Data listing:
○ ○ ○ ○ ○
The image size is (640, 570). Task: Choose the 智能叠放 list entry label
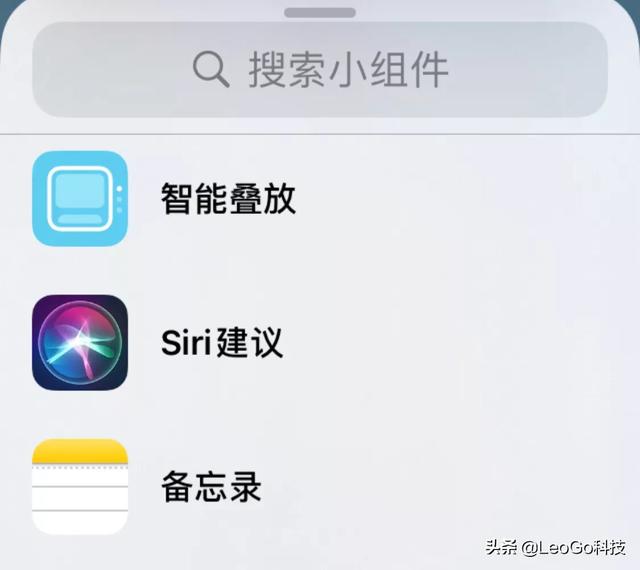tap(228, 198)
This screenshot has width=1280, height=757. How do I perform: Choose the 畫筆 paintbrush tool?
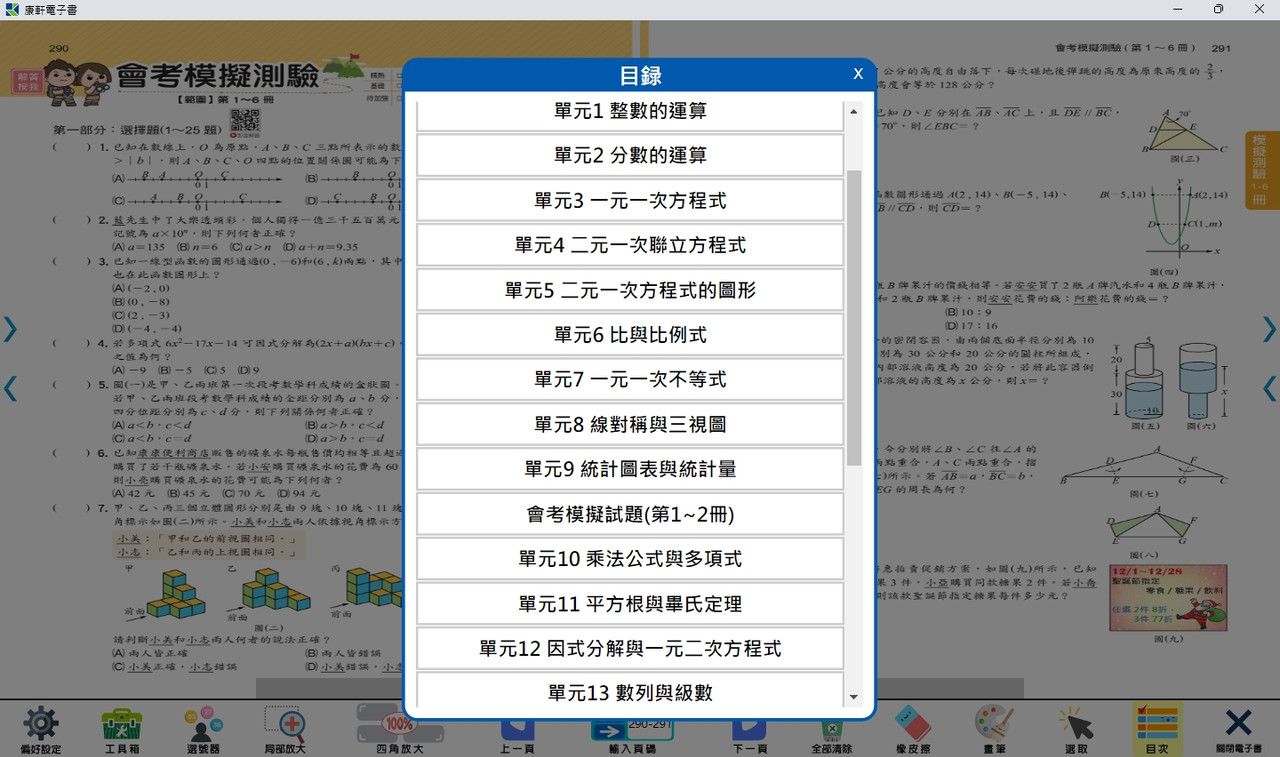(x=994, y=726)
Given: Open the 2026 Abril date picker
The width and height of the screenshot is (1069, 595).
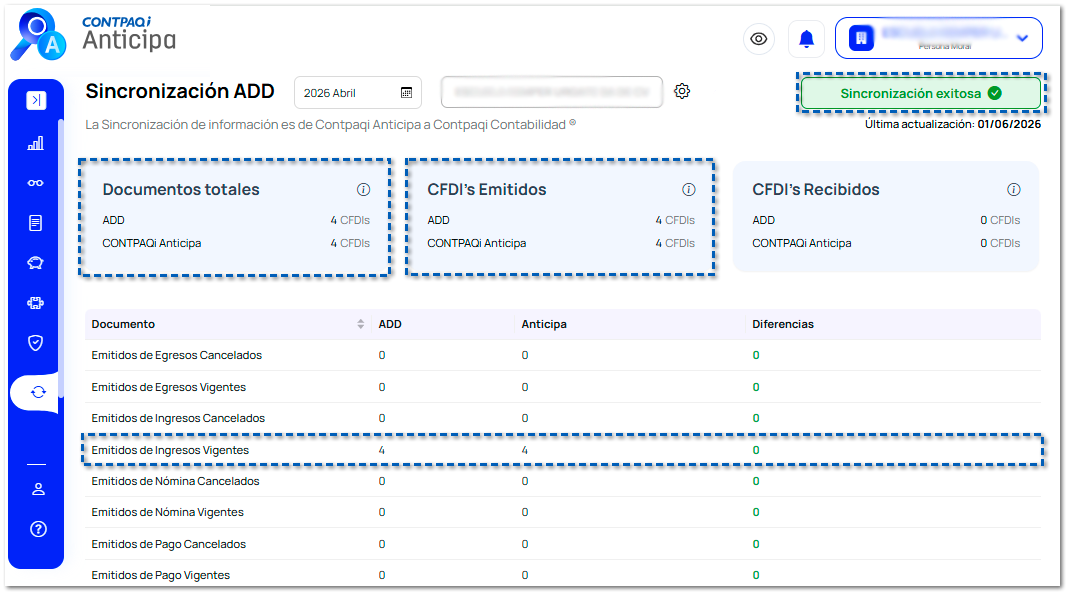Looking at the screenshot, I should click(x=358, y=93).
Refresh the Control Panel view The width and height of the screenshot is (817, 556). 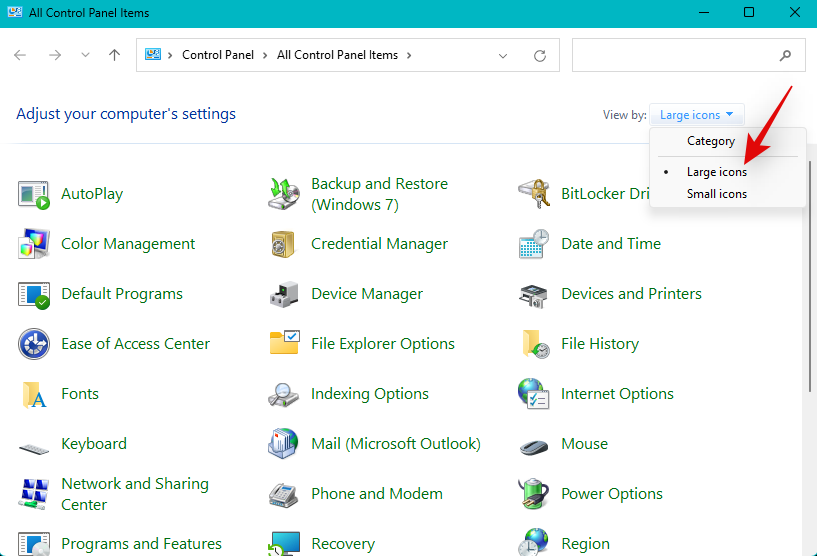[540, 56]
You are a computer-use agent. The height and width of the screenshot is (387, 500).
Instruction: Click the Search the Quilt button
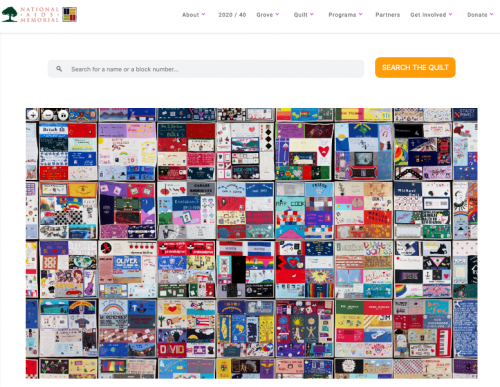coord(415,67)
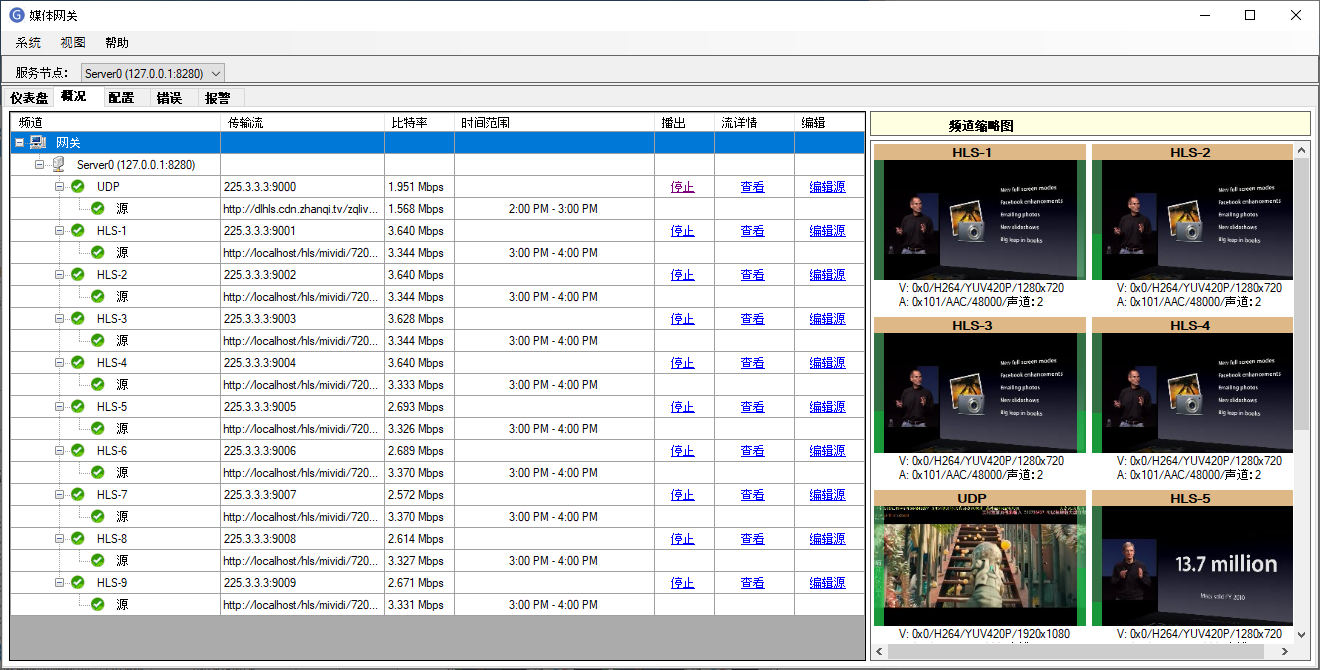
Task: Switch to the 报警 tab
Action: pyautogui.click(x=217, y=98)
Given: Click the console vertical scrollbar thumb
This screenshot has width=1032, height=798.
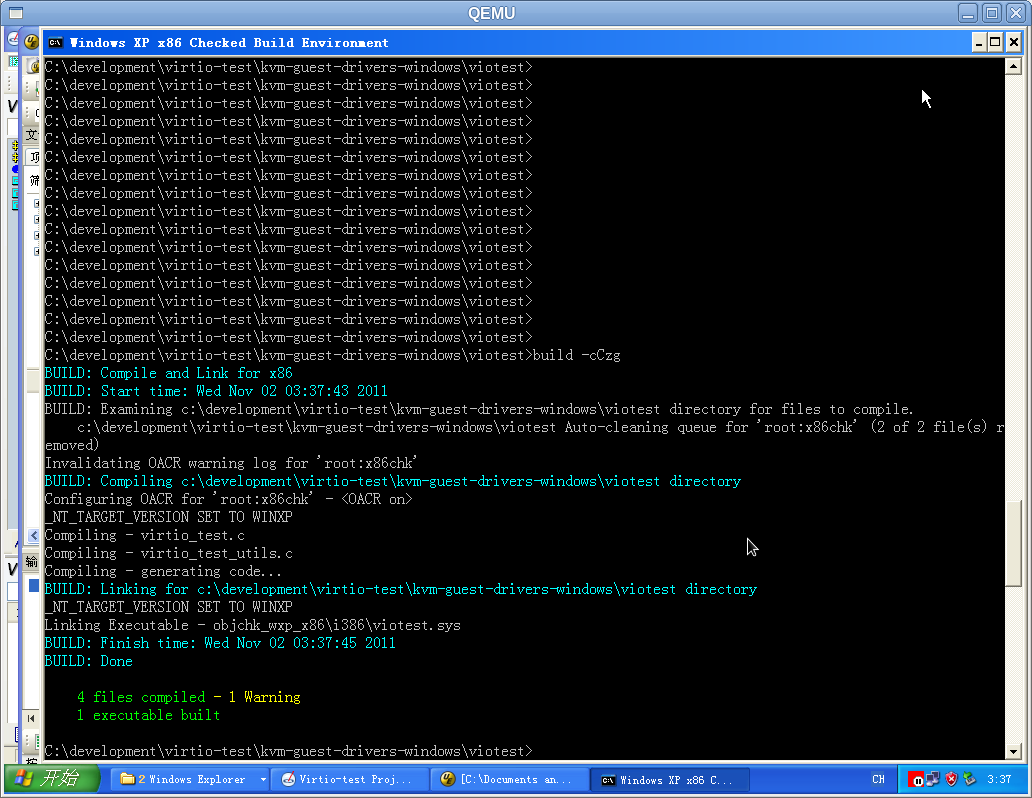Looking at the screenshot, I should [1013, 543].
○ ○ ○ ○ ○
What is expected: Pictures are to be left out; otherwise, copy exactly each line from the one containing "Instruction: Click the" through the last line of the listing.

Problem solution:
Instruction: Click the Search the Quilt button
coord(415,67)
Task: Switch to the 报警 tab
Action: pyautogui.click(x=217, y=98)
Given: Click the console vertical scrollbar thumb
This screenshot has width=1032, height=798.
Looking at the screenshot, I should [1013, 543].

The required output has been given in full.